Animagine XL 4.0
Property | Value |
---|---|
Developer | Cagliostro Research Lab |
Base Model | Stable Diffusion XL 1.0 |
License | CreativeML Open RAIL++-M |
Training Dataset | 8.4M anime-style images |
Training Hardware | 7 x H100 80GB SXM5 |
What is animagine-xl-4.0?
Animagine XL 4.0 represents the latest evolution in anime-focused image generation, built upon Stable Diffusion XL 1.0. This model has been extensively trained for approximately 2650 GPU hours on a massive dataset of 8.4M diverse anime-style images, with knowledge cutoff as of January 2025. The recently released Optimized version brings improved stability, better anatomical accuracy, reduced noise, and enhanced color saturation.
Implementation Details
The model employs a sophisticated tag-based training approach, utilizing state-of-the-art hardware and optimized hyperparameters. It operates with a UNet Learning Rate of 2.5e-6 and Text Encoder Learning Rate of 1.25e-6, implementing Constant With Warmup scheduling and Adafactor optimization.

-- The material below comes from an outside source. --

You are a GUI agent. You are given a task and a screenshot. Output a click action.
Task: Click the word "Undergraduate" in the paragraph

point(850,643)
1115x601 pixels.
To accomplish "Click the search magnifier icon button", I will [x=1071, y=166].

- Specialized tag-ordering method for identity and style training
- Mixed precision training in FP16 format
- Batch size of 32 with gradient accumulation steps of 2
- Training resolution of 1024x1024
Core Capabilities
- High-quality anime-style image generation with precise control through tags
- Multiple aspect ratio support (from 5:12 to 12:5)

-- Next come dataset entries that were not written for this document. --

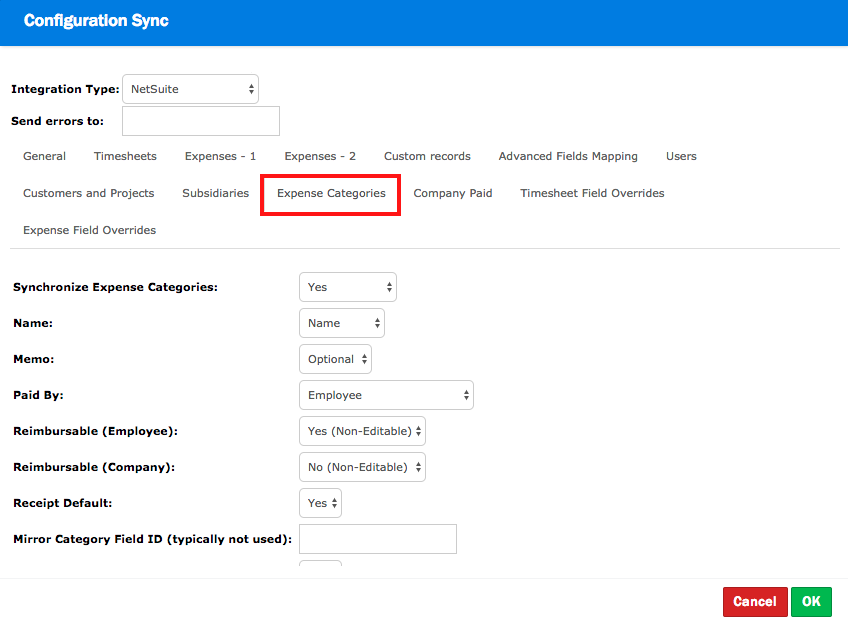
Task: Go to the Expenses - 2 tab
Action: 320,156
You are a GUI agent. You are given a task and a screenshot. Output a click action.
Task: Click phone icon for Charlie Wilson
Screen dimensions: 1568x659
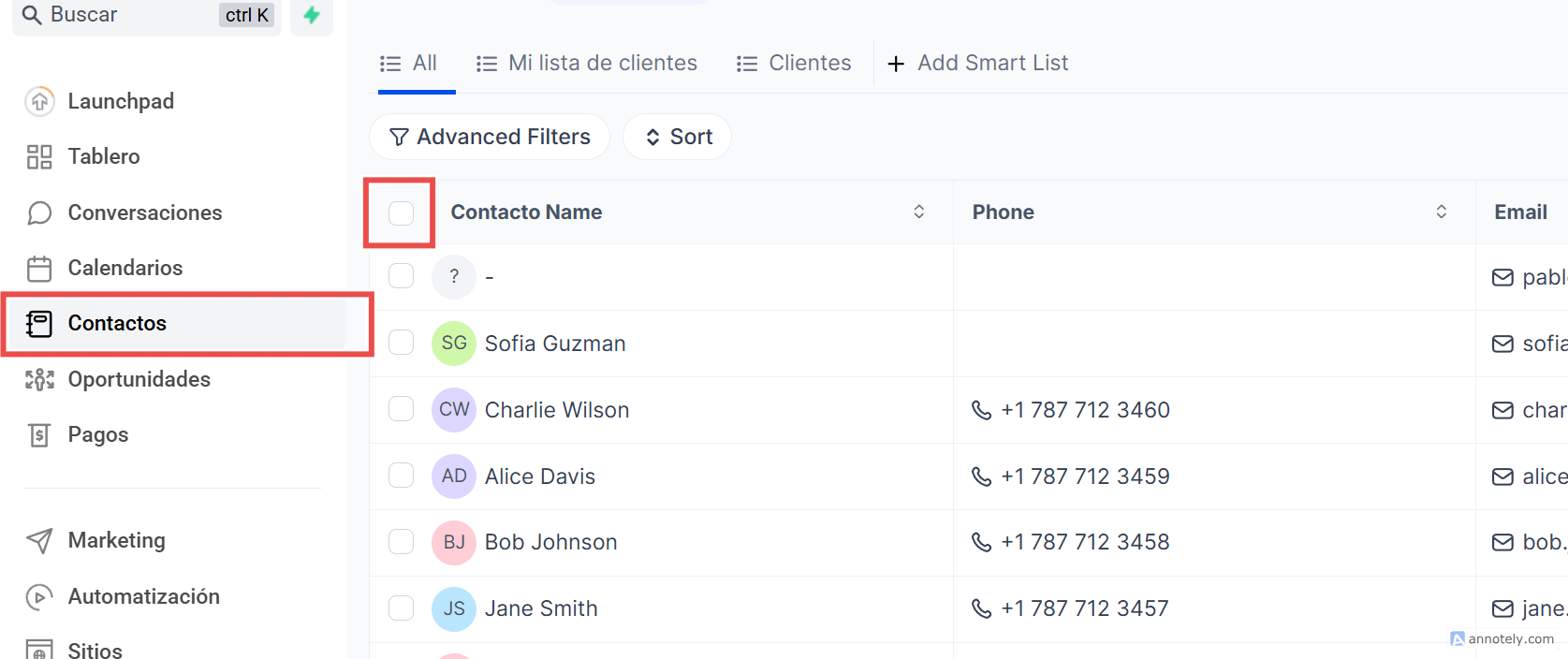click(981, 410)
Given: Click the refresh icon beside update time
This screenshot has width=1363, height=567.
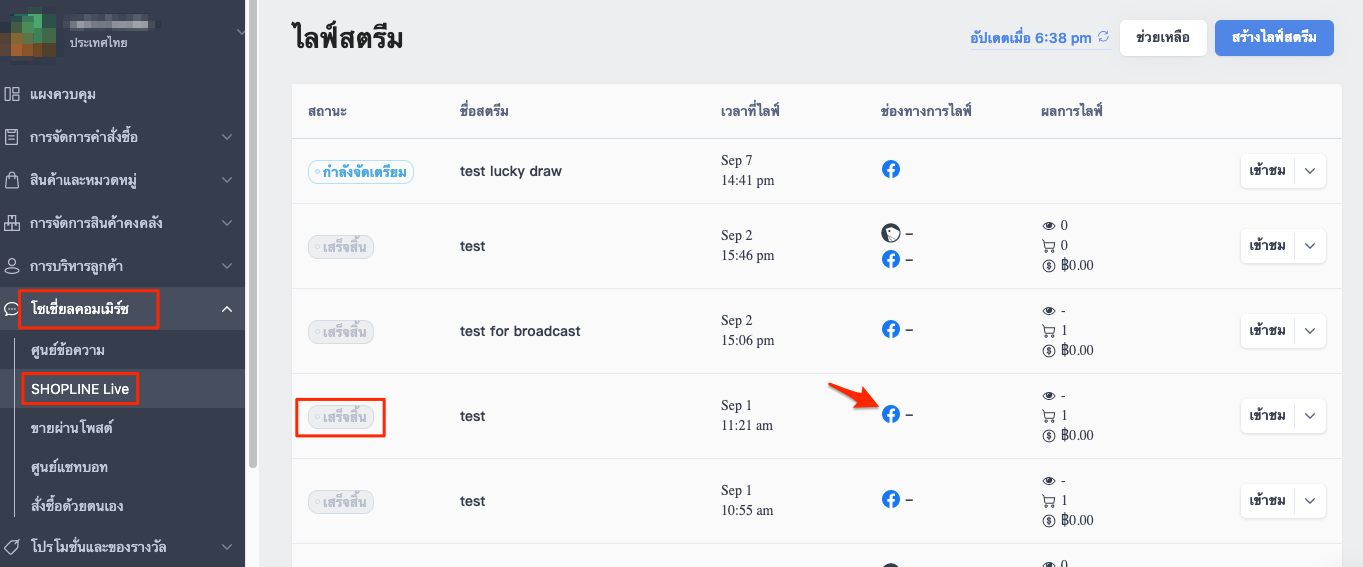Looking at the screenshot, I should click(x=1104, y=37).
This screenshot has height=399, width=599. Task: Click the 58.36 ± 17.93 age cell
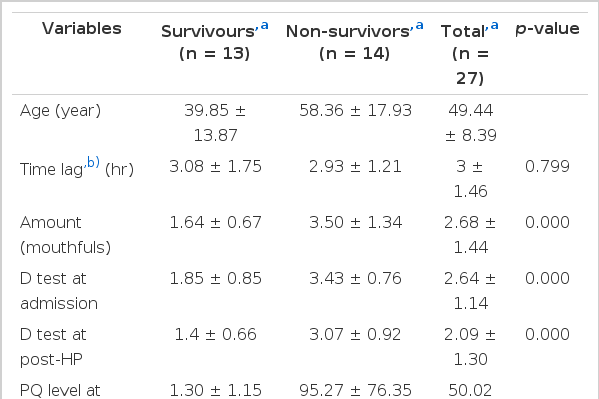click(x=355, y=110)
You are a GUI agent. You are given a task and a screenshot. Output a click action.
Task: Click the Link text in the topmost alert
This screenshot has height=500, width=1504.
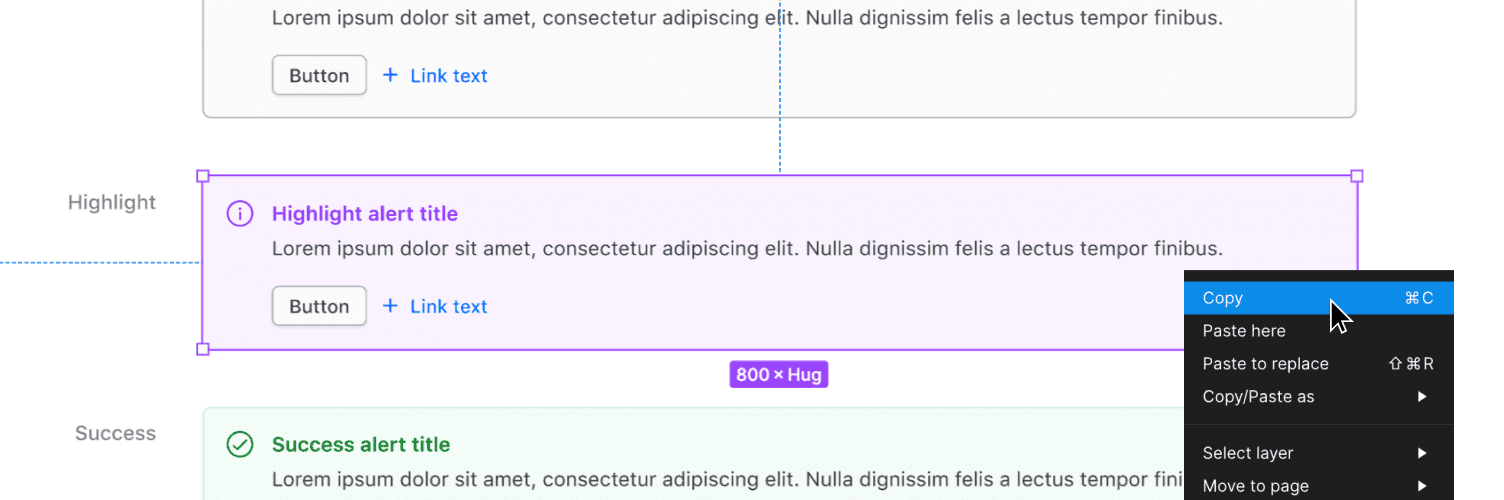[x=449, y=75]
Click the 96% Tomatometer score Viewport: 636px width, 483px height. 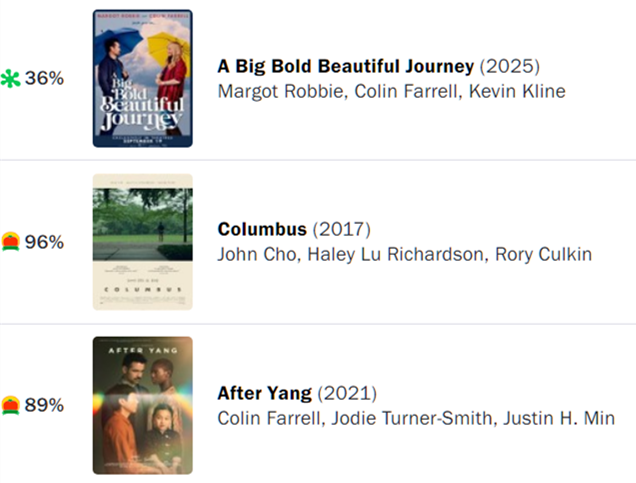(45, 242)
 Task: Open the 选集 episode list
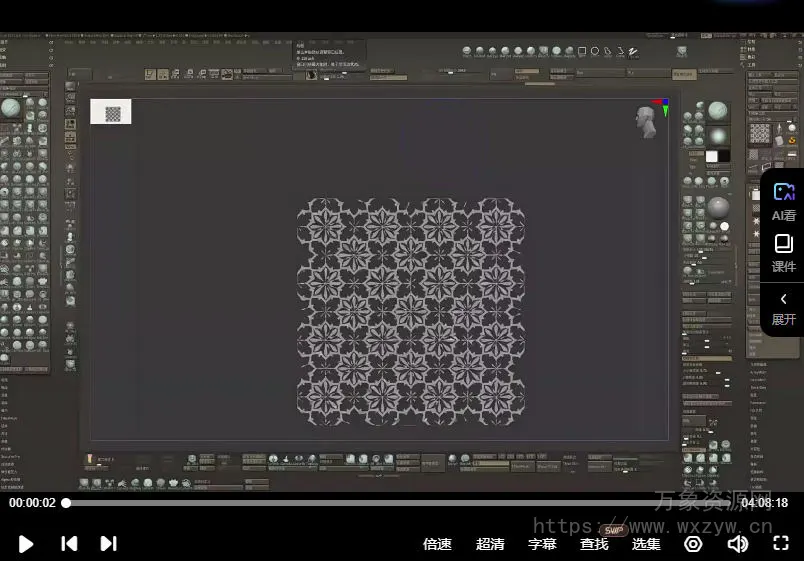[646, 544]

- Advanced temporal control through year-specific tags
- Comprehensive rating system from safe to explicit content
- Enhanced color accuracy and anatomical consistency
Frequently Asked Questions
Q: What makes this model unique?
The model's distinctive feature is its extensive training on anime-specific content combined with optimized tag-based prompting system, making it particularly effective for anime-style image generation with precise control over output quality and style.
Q: What are the recommended use cases?
The model excels at generating anime-style character illustrations, particularly single-character scenes. It's ideal for creating high-quality anime artwork with specific style requirements, supporting various aspect ratios and temporal styles.